> _Data excerpts_:
^^^^^^^^

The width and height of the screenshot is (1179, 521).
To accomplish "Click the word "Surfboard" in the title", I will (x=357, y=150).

^^^^^^^^

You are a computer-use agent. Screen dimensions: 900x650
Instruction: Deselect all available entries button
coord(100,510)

^^^^^^^^

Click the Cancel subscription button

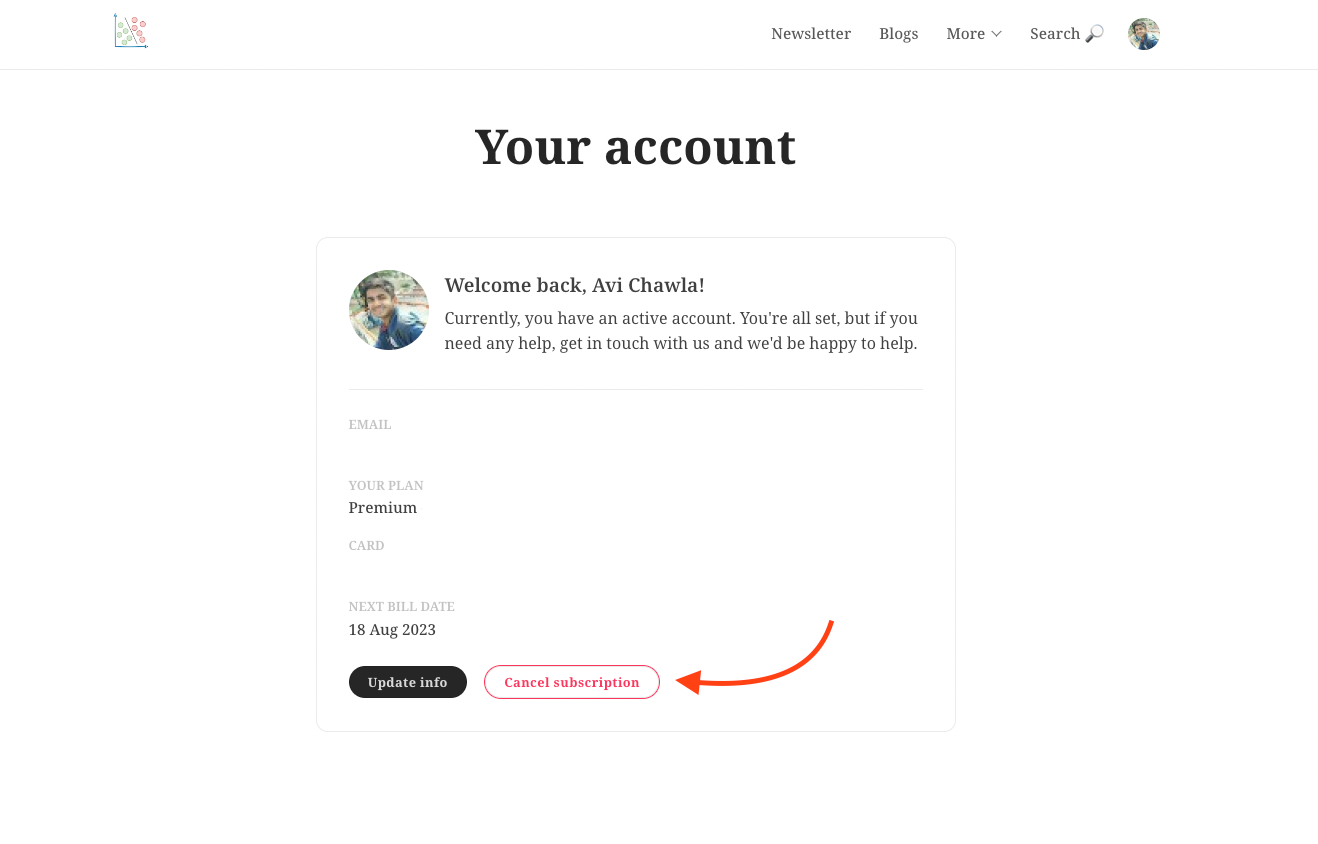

^^^^^^^^

> _Goal of the exercise_: Every line with the string "Click" in the material should be returned.

> _Response for this exercise_:
To accomplish "Click the word "Surfboard" in the title", I will (x=357, y=150).
Click the Cancel subscription button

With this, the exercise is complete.